What Makes An Entrepreneur A Serial Entrepreneur?
You do not become a serial entrepreneur by creating an X or Y number of ventures. If you’ve started more than one venture taking more than normal financial risks, you’re a serial entrepreneur. It can be one after the other or simultaneously.
While a typical entrepreneur might start a company and stick with it until the end, a serial entrepreneur does the same but does not stop at a single startup or venture. They instead look to start something else after that – sometimes selling the existing company at the first opportunity and starting a new one using the obtained capital.
How they handle the different ventures depends and varies upon the individual and their ability to handle operations of entirely different businesses at the same time. They may or may run it individually by themselves or appoint someone to take care of the businesses’ operations – the latter frees them to focus on starting a new business – but serial entrepreneurs are always on the lookout to start new startups and businesses and that is what defines them as one.
Ash owns and runs a construction company and soon after, he uses the profits of this company to start an HVAC company that operates independently but also helps his construction company by providing heating and cooling equipment. After a few years, Ash looks to bring his idea of connecting freelancers and employers and launches an app. The app is a success and shortly afterwards, Ash sells the app company to another company. He is now looking to start a “budget-oriented” smartphone brand.
Ash had created three companies of which he still owns and runs two. But that is not what makes him a serial entrepreneur. It is the fact that Ash looks to start a new business and takes more than normal financial risks, even though he has no obligations to do so, is what makes him a good example of a serial entrepreneur.
Characteristics of Serial Entrepreneurs
Serial entrepreneurs stand out, be it personally or professionally. They love to take risks, are highly optimist, and have a long-term vision. Here are a few characteristics a serial entrepreneur possesses.
Serial entrepreneurs are mega risk-takers. They face a larger risk of losing financially by starting multiple ventures. In some cases, existing projects might interfere with the new ones too.
Serial entrepreneurs can be seen as walking think tanks. They usually are at the bleeding edge of things, helping churn out successful ideas and projects one after the other. Serial entrepreneurs usually do not delve on the past but instead, look forward to what they can do in the coming future. They are constantly on the lookout for ways to start their new venture and ideas that might help them find the next new thing to work on.
Most serial entrepreneurs are creative multi-taskers who can juggle between many different operations, projects and goals at the same time or in short notice. Apart from that, serial entrepreneurs have good discipline to not let their multitasking affect the state of affairs negatively. They look to get their ideas off the whiteboards and onto the real world and hence are willing to do everything that is required.

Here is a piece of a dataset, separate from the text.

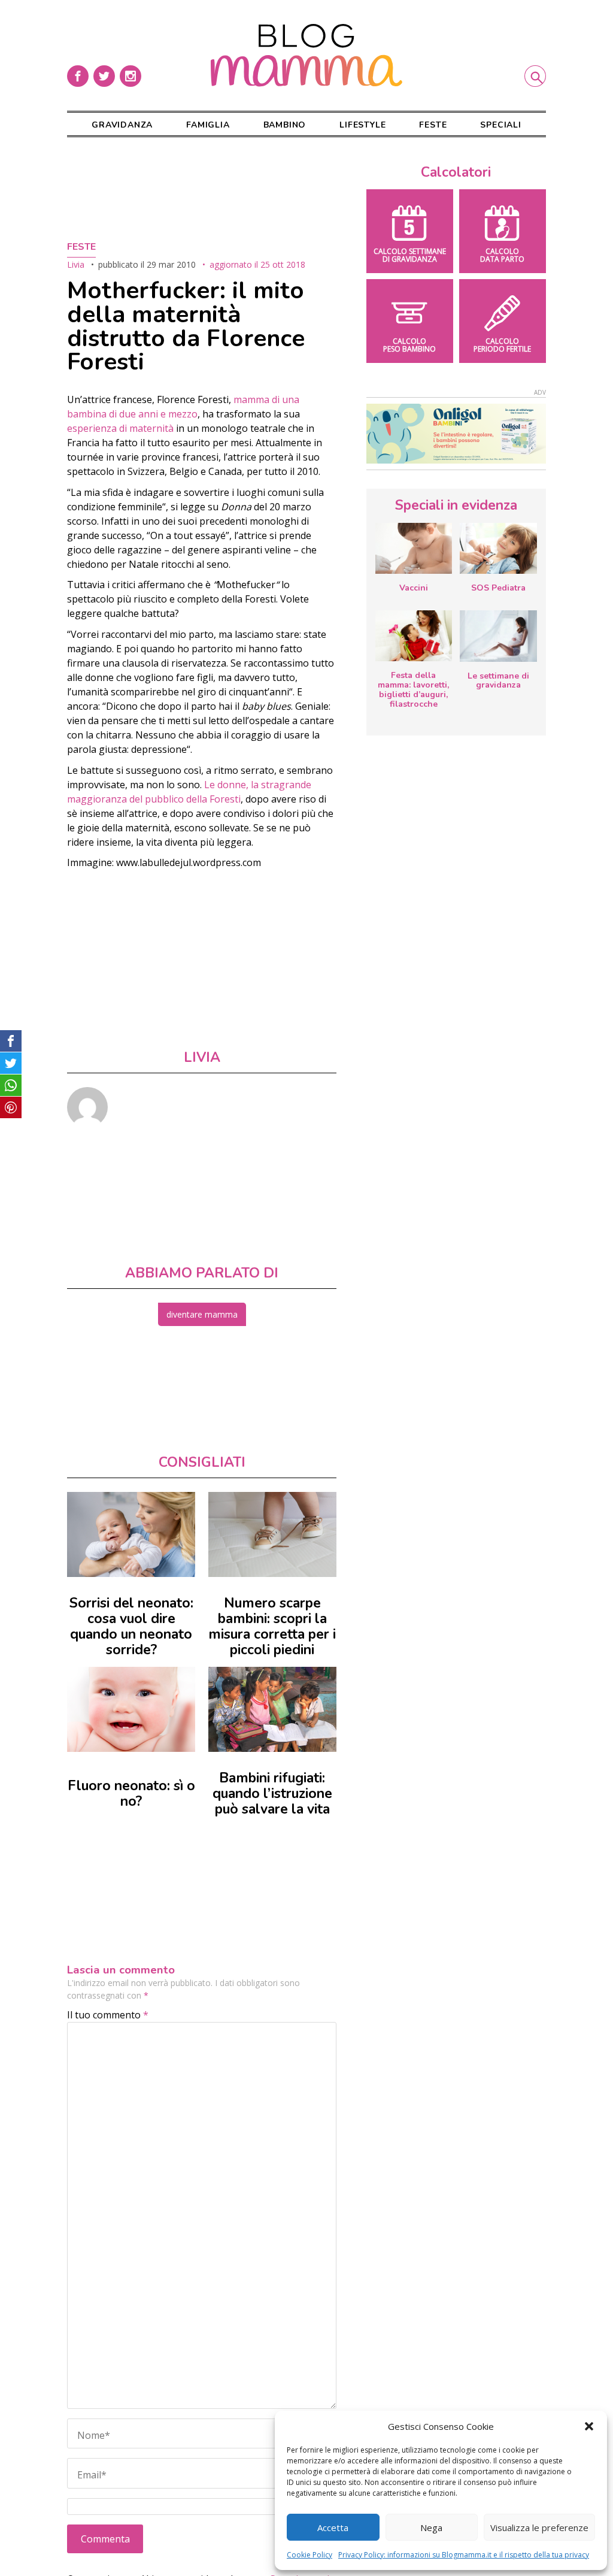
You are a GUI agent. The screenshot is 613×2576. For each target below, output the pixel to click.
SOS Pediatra (498, 588)
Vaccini (413, 588)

Many serial entrepreneurs work solo or in tandem with one other person. But, in general, end they all are good at bringing together and managing people (if not at the beginning, they become good leaders soon after). You cannot grow multiple businesses if you are not able to lead and manage yourself as well as a group of people. Serial entrepreneurs can effectively find, lead and assign the right roles to right people in every new venture that they create. Not doing so directly means the downfall of the company that they built.
Disinterested In Making Money
Serial entrepreneurs tend to focus more on developing newer ideas and bringing it to fruition rather than on the monetary goals. While financial success is necessary for any company, serial entrepreneurs do not make it their main goal. Instead, they are more interested in putting together a working team and make their ideas and projects come to life. Serial entrepreneurs are driven by the thrill induced by starting new businesses and making it work.
This is the man behind the Virgin brand, which has more than 400 businesses operating under its umbrella. Sir Richard Charles Nicholas Branson started his solopreneur journey at the age of 16 – by starting a magazine called Student. He then founded a mail-order record business and then a chain of record stores that bloomed during the 80s. Richard went on to set up his own airline and a music record label going under the brand name ‘Virgin’.
Serial entrepreneurs have something in their genes. Warren Buffett was no different than an ordinary 11-year-old except that he purchased his first stock at this very age. Also known as the ‘Oracle of Omaha’, he is one of the most successful investors as well as one of the richest in the world. Buffett has been managing more than 60 companies under his main organization Berkeley Hathaway, which includes Geico, Dairy Queen, and Duracell to name a few.
Create firm structures to maintain focus.
I have always been a bit of a do-it-yourself person. I found it really difficult to employ a manager in my business, and so I found it hard to start a new business. I always wanted to be in control. However, one of the inevitable lessons every serial entrepreneur must learn is how to delegate.
Delegation is the number one strategy for success in serial entrepreneurship. Find people you trust, or learn to trust the people you have. Find people with similar values and drive, and give them a chance to flounder and learn.
You need to create systems that allow you time to develop new ideas and implementation strategies. It often means that a chunk of your profits go into salaries, but if serial entrepreneurship and building an empire is what you really want to do, then it’s a sacrifice you have to be willing to make.